##### Record extracts
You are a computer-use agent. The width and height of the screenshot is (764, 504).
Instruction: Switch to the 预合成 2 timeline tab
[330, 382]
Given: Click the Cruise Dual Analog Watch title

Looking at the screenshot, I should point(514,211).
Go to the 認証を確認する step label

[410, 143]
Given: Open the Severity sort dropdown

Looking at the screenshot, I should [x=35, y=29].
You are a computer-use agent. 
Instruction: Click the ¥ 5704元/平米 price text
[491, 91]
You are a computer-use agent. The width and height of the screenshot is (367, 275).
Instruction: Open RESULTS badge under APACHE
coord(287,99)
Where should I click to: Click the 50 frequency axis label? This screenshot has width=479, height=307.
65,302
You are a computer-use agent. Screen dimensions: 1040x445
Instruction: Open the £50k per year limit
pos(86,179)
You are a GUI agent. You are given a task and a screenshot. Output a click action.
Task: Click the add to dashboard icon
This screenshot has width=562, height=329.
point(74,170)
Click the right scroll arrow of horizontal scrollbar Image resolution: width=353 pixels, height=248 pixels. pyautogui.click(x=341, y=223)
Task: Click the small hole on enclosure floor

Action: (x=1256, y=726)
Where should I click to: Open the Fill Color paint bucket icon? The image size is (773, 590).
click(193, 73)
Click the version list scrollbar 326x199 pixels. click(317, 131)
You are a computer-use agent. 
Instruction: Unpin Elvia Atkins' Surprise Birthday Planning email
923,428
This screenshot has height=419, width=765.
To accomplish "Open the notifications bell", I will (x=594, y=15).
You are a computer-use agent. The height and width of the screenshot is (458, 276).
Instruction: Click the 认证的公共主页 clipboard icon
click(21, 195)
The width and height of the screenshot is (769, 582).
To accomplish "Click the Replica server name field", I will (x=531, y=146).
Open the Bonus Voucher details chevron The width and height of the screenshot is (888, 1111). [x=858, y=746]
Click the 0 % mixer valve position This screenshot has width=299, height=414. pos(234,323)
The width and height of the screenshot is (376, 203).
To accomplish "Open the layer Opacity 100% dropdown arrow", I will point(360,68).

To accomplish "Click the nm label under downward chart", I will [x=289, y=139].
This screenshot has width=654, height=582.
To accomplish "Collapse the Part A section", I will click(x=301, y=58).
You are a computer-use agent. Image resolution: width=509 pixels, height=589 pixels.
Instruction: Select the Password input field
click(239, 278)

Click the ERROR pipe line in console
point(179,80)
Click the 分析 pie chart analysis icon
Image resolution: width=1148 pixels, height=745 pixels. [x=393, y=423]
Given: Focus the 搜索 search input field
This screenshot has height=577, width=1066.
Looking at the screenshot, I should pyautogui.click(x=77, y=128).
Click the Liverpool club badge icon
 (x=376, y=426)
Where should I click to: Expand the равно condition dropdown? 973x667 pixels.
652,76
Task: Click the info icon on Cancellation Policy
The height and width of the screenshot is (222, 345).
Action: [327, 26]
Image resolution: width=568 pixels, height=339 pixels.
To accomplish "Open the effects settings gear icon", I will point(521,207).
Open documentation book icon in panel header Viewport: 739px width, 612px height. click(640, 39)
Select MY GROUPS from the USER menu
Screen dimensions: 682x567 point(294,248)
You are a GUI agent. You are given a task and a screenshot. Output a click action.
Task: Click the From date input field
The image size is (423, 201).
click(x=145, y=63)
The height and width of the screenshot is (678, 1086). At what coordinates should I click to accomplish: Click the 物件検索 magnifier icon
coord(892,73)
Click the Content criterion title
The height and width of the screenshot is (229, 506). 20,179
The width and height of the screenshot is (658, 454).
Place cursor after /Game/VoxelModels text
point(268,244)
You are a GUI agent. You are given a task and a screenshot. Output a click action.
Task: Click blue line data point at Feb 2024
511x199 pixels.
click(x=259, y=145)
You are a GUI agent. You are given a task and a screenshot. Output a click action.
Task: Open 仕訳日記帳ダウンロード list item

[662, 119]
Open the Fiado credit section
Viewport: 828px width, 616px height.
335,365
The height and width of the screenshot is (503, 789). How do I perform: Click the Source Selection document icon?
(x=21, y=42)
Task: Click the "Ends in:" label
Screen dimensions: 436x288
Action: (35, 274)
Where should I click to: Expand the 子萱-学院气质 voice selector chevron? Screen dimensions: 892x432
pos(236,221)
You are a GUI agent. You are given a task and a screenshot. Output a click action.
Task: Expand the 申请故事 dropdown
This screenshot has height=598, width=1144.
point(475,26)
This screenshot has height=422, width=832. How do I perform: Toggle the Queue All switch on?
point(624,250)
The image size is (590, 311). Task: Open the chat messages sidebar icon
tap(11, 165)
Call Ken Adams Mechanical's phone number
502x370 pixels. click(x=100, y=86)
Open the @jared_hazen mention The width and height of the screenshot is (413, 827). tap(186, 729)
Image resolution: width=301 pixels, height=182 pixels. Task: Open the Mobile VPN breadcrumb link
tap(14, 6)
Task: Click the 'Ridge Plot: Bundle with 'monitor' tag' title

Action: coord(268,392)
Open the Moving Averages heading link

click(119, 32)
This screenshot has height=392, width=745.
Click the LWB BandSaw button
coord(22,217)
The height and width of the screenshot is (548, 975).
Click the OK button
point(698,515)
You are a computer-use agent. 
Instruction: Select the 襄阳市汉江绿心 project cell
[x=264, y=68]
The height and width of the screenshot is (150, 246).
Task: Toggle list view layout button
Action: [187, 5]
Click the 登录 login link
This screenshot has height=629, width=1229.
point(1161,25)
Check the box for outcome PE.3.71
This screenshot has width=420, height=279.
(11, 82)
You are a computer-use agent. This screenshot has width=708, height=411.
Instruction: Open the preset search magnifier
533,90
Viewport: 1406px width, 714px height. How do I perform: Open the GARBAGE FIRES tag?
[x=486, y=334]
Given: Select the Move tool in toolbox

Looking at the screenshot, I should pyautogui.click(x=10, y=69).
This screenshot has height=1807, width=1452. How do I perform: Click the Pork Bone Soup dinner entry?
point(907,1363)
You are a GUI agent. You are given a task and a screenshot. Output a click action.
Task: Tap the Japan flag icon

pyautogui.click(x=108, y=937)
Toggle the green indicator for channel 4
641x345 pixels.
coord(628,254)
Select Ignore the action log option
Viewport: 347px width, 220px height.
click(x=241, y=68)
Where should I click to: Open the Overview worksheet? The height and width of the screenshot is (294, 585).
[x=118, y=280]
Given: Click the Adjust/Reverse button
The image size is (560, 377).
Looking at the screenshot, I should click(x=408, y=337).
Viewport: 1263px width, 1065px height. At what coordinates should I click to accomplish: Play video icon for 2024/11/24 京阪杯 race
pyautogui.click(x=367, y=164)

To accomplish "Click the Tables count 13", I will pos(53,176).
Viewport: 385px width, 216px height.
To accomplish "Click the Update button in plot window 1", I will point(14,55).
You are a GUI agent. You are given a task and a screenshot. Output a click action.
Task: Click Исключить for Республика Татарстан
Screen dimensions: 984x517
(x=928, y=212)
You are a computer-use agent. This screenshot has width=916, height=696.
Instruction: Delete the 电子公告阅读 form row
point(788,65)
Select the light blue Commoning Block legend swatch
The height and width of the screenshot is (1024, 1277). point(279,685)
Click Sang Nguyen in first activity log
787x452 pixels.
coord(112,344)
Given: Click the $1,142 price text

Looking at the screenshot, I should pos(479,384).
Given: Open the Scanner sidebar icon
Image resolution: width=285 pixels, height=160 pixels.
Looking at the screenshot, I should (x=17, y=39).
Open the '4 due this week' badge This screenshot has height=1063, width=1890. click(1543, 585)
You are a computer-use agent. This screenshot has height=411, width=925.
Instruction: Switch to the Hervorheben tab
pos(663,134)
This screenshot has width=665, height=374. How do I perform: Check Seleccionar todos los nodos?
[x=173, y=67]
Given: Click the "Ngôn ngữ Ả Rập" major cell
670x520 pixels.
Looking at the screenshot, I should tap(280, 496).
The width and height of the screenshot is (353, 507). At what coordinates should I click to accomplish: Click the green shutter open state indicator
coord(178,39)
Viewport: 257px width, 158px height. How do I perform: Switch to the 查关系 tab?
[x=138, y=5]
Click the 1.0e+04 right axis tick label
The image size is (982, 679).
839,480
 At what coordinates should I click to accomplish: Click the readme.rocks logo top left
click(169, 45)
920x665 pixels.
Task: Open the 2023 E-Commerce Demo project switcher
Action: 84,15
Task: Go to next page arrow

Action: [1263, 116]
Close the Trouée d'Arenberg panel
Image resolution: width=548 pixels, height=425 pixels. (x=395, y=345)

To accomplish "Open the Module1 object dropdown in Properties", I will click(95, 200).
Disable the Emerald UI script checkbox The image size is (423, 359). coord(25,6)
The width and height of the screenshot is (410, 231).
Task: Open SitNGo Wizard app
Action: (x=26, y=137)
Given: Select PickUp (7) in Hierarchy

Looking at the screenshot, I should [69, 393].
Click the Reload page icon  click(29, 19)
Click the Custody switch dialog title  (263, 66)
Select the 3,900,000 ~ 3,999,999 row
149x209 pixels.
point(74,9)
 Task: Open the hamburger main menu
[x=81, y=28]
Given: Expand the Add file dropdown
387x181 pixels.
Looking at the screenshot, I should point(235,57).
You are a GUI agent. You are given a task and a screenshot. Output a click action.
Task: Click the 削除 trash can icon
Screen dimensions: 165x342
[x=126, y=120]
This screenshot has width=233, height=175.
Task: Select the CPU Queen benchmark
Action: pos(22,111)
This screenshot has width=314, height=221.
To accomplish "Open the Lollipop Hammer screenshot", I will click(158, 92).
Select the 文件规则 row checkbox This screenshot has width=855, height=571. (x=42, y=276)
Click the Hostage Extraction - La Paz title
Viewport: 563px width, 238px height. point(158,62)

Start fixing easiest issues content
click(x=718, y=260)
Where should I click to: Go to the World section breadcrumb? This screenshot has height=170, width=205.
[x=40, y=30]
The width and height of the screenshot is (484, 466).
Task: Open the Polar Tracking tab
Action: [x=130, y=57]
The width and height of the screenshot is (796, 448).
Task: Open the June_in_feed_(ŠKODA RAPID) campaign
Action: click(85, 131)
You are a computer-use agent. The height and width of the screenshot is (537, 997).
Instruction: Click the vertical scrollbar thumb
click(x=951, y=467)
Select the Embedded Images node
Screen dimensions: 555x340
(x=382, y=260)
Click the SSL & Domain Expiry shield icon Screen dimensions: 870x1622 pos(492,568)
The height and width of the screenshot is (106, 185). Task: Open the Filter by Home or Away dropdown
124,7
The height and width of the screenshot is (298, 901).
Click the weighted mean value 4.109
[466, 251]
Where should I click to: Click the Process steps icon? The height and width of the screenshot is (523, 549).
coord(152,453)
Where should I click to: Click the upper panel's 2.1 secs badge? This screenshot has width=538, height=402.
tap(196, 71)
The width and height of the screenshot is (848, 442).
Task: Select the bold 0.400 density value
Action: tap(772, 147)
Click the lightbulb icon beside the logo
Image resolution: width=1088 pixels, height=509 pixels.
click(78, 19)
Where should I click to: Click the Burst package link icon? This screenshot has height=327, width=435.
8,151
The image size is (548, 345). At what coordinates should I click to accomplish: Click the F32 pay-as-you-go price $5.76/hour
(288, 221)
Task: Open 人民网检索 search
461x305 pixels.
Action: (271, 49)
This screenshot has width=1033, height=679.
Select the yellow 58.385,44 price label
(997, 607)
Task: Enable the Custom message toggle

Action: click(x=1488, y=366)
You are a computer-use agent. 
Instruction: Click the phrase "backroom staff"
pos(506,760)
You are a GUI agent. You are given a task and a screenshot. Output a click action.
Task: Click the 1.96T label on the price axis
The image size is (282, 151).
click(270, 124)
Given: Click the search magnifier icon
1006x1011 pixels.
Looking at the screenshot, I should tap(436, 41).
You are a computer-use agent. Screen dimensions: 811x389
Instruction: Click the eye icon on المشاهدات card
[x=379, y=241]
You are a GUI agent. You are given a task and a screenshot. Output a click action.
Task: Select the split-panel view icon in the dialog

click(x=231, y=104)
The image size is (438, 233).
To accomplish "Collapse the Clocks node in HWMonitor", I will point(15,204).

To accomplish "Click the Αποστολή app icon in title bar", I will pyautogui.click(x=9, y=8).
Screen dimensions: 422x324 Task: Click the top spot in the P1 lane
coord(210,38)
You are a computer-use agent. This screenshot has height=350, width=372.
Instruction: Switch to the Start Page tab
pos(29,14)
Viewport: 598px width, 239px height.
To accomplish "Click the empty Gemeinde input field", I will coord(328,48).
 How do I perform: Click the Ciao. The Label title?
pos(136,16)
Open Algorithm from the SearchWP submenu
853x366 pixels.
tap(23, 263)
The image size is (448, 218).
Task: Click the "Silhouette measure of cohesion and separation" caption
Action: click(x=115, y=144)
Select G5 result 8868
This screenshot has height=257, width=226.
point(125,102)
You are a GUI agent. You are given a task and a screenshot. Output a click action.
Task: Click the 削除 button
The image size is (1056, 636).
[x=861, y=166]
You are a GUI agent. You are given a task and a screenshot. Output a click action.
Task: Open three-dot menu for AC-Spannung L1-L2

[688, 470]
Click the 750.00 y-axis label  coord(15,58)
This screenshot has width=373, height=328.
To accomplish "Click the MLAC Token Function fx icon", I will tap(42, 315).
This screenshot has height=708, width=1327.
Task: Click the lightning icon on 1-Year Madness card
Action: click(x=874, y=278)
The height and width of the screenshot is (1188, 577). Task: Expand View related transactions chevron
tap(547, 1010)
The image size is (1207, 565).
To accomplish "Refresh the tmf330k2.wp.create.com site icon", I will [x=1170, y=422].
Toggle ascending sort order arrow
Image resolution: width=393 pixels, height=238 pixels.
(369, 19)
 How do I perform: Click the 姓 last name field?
##########
Reproduce the stretch of the listing from the line containing "I will pos(53,176)." through the line containing "Looking at the screenshot, I should (x=17, y=39).", character for character.

To accomplish "Click the Tables count 13", I will pos(53,176).
Viewport: 385px width, 216px height.
To accomplish "Click the Update button in plot window 1", I will point(14,55).
You are a GUI agent. You are given a task and a screenshot. Output a click action.
Task: Click Исключить for Республика Татарстан
Screen dimensions: 984x517
(x=928, y=212)
You are a computer-use agent. This screenshot has width=916, height=696.
Instruction: Delete the 电子公告阅读 form row
point(788,65)
Select the light blue Commoning Block legend swatch
The height and width of the screenshot is (1024, 1277). point(279,685)
Click Sang Nguyen in first activity log
787x452 pixels.
coord(112,344)
Given: Click the $1,142 price text

Looking at the screenshot, I should pos(479,384).
Given: Open the Scanner sidebar icon
Image resolution: width=285 pixels, height=160 pixels.
Looking at the screenshot, I should (x=17, y=39).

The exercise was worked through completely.